-- PASSAGE FOR REVIEW follows --

Preventing recurrent hypomagnesaemia: oral magnesium glycerophosphate

Evidence review: efficacy

No published clinical trials comparing magnesium glycerophosphate with placebo or active comparator for preventing recurrent hypomagnesaemia after treatment with intravenous magnesium were identified.

Three case reports on the use of oral magnesium glycerophosphate in adults for preventing recurrent hypomagnesaemia after intravenous treatment were identified^{[17],[18],[19]}.

The first patient was a 39-year-old woman who presented with paraesthesia and cramps in the hands and feet for the previous 3 days (Ross et al. 2001). She was also passing increased volumes of fluid secretions into her ileostomy (up to 4–8 litres a day). Fifteen months previously she had extensive resection of the small and large bowel, ileostomy, left nephrectomy, and a hysterectomy as a result of a septic abortion.

She was found to be clinically dehydrated, with low magnesium (0.13 mmol/litre), corrected calcium and albumin, and abnormal renal function. She was rehydrated, given intravenous magnesium at a dose of 60 mmol/day initially, and oral calcium supplements. Her serum calcium normalised and her renal function returned to a stable baseline. Treatment was also given to reduce her ileostomy output.

Oral magnesium glycerophosphate was given in increasing doses to a maximum of 108 mmol/day of magnesium (285 mg, 9 times a day). However, this did not maintain adequate serum magnesium concentrations, and intravenous top ups were needed as a result of repeat symptomatic episodes of hypomagnesaemia.

An alternative magnesium preparation, magnesium oxide was then substituted. When the patient was taking 67.5 mmol of magnesium per day (300 mg magnesium oxide, 9 times a day), her serum magnesium levels stabilised at 0.58 mmol/litre. She remained asymptomatic after discharge from hospital, with serum magnesium levels between 0.58 and 0.62 mmol/litre with continued magnesium oxide supplementation. Her serum magnesium levels fell to 0.42 mmol/litre when she reduced the dose to 200 mg, 4 times a day, but responded quickly after this was returned to the original dose of 300 mg, 9 times a day.

The patient's hypomagnesaemia was attributed to her extensive bowel resection, because the small intestine is thought to be the area of maximum absorption of magnesium. In this case, absorption appeared to be dependent on the preparation used, but the reason for this was not known.

The second patient was a 65-year-old woman with short bowel syndrome as a result of surgery for colorectal cancer and subsequent abscess formation (Arasaradnam and Bolton 2002). She had high ileostomy output and clinical signs of hypomagnesaemia and hypocalcaemia. Oral magnesium glycerophosphate was not sufficient to maintain her serum magnesium level, and frequent intravenous top ups were needed. The magnesium glycerophosphate was switched to oral magnesium oxide but this did not reduce the need for intravenous top ups. Her condition was managed with ongoing magnesium oxide supplementation plus intravenous magnesium top ups through a peripheral line every 3–6 months.

The third patient was a 78-year-old woman hospitalised after an exacerbation of chronic obstructive pulmonary disease, as well as diarrhoea and vomiting (Shabajee et al. 2008). She had been diagnosed 7 years previously with non-erosive duodenitis, diverticular disease and a hiatus hernia after experiencing postprandial pain, early satiety, nausea and weight loss. She was prescribed omeprazole (40 mg/day) and these symptoms improved slightly.

-- PASSAGE FOR REVIEW concluded --

● **INSTRUCTIONS**:
1/ Reproduce the passage of the magnesium glycerophosphate review from "She was found" up to and including "her ileostomy output.".
2/ According to the magnesium glycerophosphate review, at what level did the first patient's serum magnesium stabilize when she took 67.5 mmol of magnesium per day as magnesium oxide?
The items come from a source separate from the magnesium glycerophosphate review.

-- INFORMATION SUPPLIED follows --

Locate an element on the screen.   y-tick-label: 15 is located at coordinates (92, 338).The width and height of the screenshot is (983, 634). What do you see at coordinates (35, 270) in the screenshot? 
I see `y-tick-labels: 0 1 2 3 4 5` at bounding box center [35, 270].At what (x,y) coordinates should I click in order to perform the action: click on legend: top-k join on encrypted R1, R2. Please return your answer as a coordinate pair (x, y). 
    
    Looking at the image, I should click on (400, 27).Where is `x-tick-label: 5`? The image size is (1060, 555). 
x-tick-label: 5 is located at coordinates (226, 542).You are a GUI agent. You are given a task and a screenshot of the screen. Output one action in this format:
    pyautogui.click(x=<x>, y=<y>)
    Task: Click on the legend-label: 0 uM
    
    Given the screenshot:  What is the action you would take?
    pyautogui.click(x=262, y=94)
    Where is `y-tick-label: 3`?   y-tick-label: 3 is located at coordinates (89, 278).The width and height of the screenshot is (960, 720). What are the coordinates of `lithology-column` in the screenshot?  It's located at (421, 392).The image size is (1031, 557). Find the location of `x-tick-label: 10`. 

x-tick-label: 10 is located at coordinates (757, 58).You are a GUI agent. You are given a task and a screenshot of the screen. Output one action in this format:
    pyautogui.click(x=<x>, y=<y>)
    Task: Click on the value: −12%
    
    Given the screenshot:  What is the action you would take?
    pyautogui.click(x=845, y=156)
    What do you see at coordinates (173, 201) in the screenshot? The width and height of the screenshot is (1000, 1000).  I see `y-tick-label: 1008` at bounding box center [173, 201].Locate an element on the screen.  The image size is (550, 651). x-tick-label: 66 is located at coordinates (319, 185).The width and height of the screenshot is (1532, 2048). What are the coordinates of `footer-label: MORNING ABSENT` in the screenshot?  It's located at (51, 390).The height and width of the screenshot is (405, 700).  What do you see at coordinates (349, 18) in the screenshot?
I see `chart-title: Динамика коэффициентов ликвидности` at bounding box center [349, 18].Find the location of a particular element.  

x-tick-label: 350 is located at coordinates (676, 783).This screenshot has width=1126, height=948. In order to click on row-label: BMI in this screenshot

-- INFORMATION SUPPLIED concluded --

● **LIST OF SOLUTIONS**:
1/
She was found to be clinically dehydrated, with low magnesium (0.13 mmol/litre), corrected calcium and albumin, and abnormal renal function. She was rehydrated, given intravenous magnesium at a dose of 60 mmol/day initially, and oral calcium supplements. Her serum calcium normalised and her renal function returned to a stable baseline. Treatment was also given to reduce her ileostomy output.

2/ 0.58 mmol/litre